Summary of Python’s Built-In Function Decorators

DecoratorPurposeUse Case
@staticmethodDefines a method that doesn’t take self or cls.Use when a method does not require instance state.
@classmethodDefines a method that operates on the class (cls).Use when the method needs to work with the class.
@propertyTurns a method into a read-only property.Use for computed properties.
@property.setterDefines a setter for a property.Use for setting a value for a property.

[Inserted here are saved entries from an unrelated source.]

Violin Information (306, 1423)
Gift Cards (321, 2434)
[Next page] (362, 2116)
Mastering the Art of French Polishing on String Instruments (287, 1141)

@functools.lru_cacheCaches results of expensive function calls.Use for optimizing functions with repeated calls.
@functools.wrapsPreserves metadata when wrapping a function.Use when writing custom decorators.
@functools.singledispatchDefines a function that changes behavior based on argument type.Use for function overloading.
@functools.cache_propertyTurns a method into a property with caching.Use for expensive computed properties.